In retrospect, I suspect just using Sklansky-Karlson might have worked just as well and having a single ranking would have saved me a lot of programming work vs using separate push/call rankings. Oh well.
So while these suit the purposes of SnG Solver, I have no basis to try to tell you that they're better than any other handranking. But I
can tell you that other than for very specific situations, trying to find the "best" handranking is sort of like trying to find the best snowflake... any victory will be fleeting and you'll go crazy in the process.

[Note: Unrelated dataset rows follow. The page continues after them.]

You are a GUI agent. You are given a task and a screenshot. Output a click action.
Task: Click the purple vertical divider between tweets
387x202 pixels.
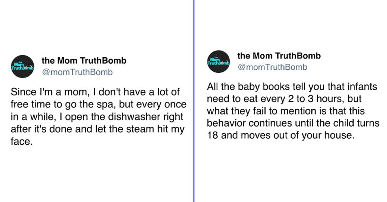(194, 101)
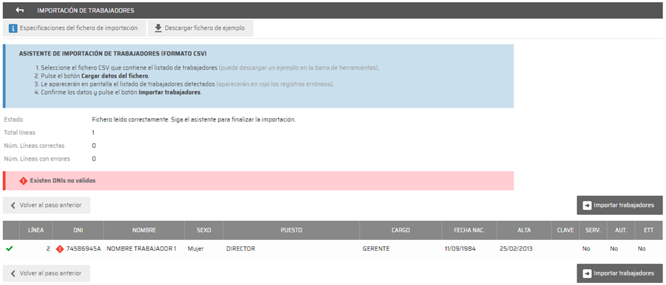This screenshot has height=285, width=666.
Task: Click the warning icon in the red DNI banner
Action: click(x=22, y=181)
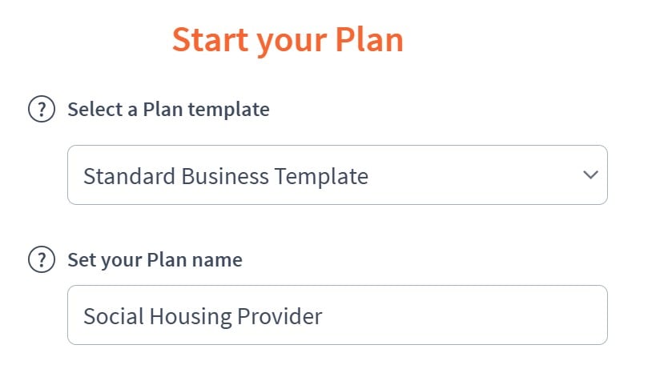This screenshot has width=664, height=385.
Task: Click the word 'Start' in the orange title
Action: point(211,40)
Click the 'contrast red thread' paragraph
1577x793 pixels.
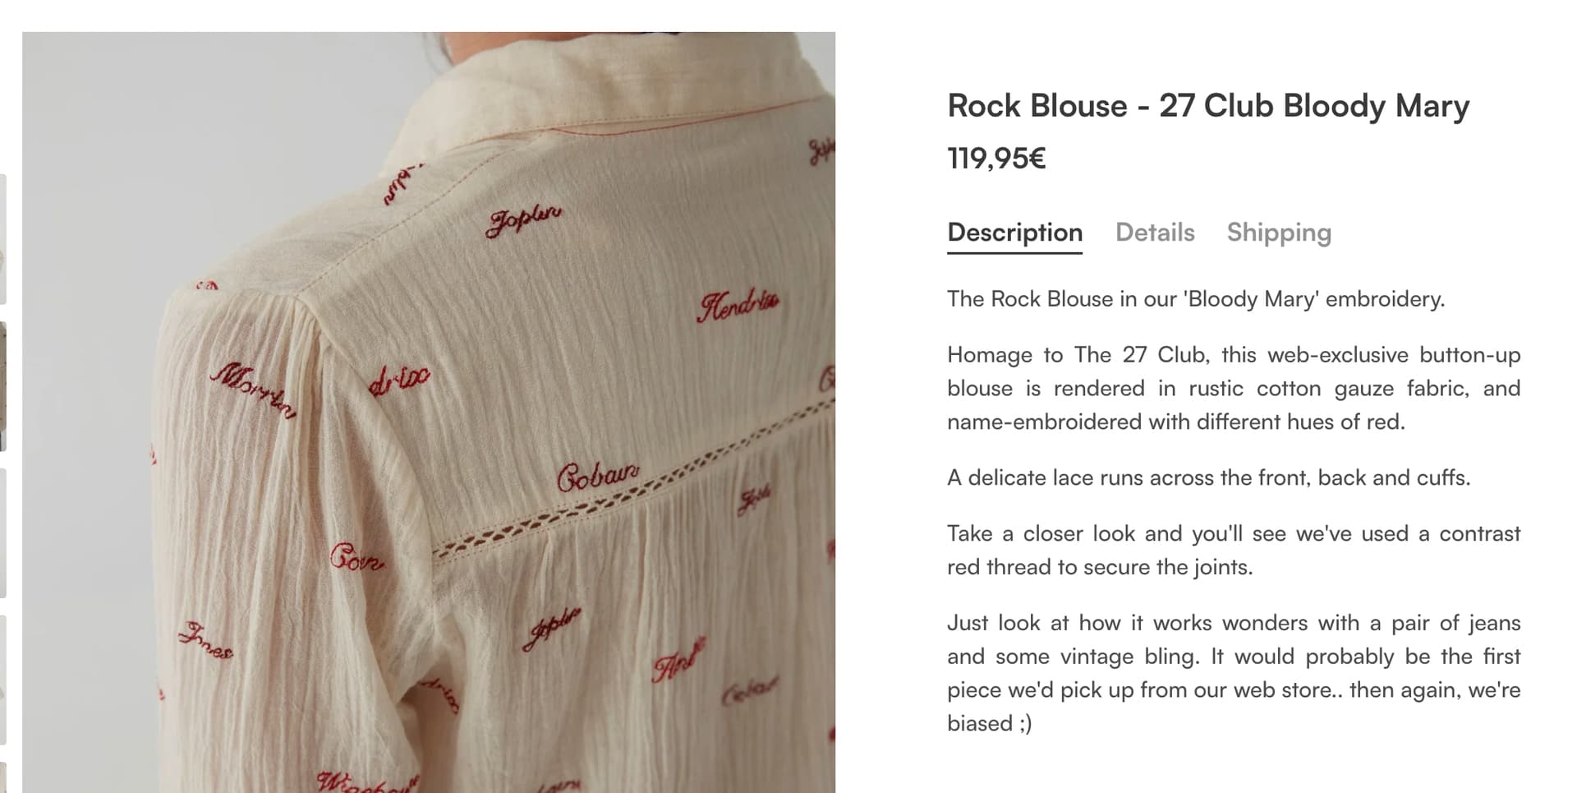pyautogui.click(x=1234, y=550)
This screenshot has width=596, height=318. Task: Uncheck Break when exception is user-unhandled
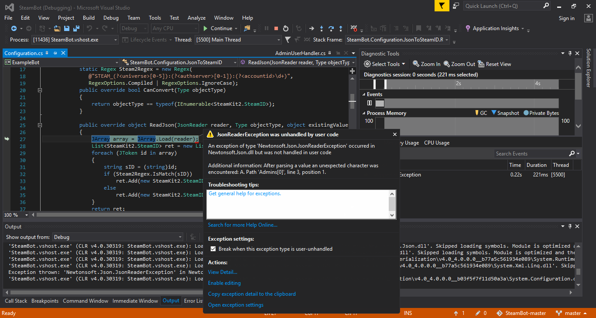coord(213,249)
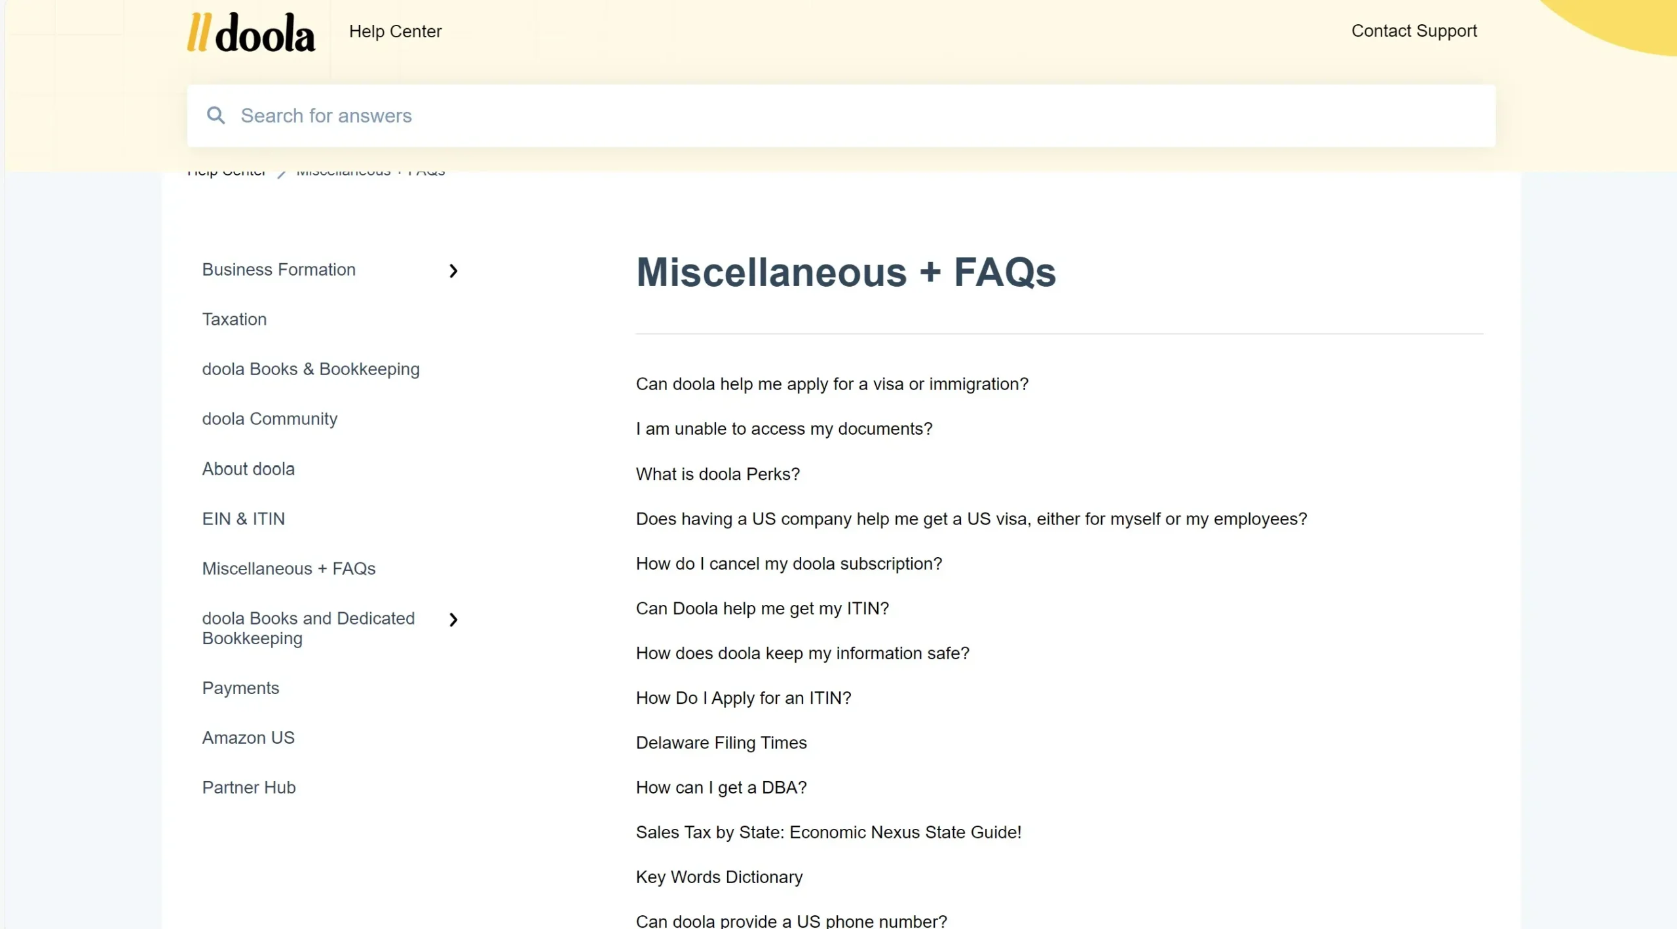Expand doola Books and Dedicated Bookkeeping chevron
The image size is (1677, 929).
[453, 619]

At the moment, it is not practical to have user customizable handranks... but it has always been my intention to ultimately support completely unrestricted ranges. I have a plan for this, but I am probably not going to get to it anytime soon. On this note, the
tentative roadmap for SnG Solver looks something like this:
1.0.x <= bug fixing, better HH support, UI tweaks, performance improvements, etc...
1.1 <= Top-secret, mind-blowing new feature
1.2 <= unrestricted ranges
Anyways, I hope that helped clear things up. I really appreciate the patronage and GL to you and your horses!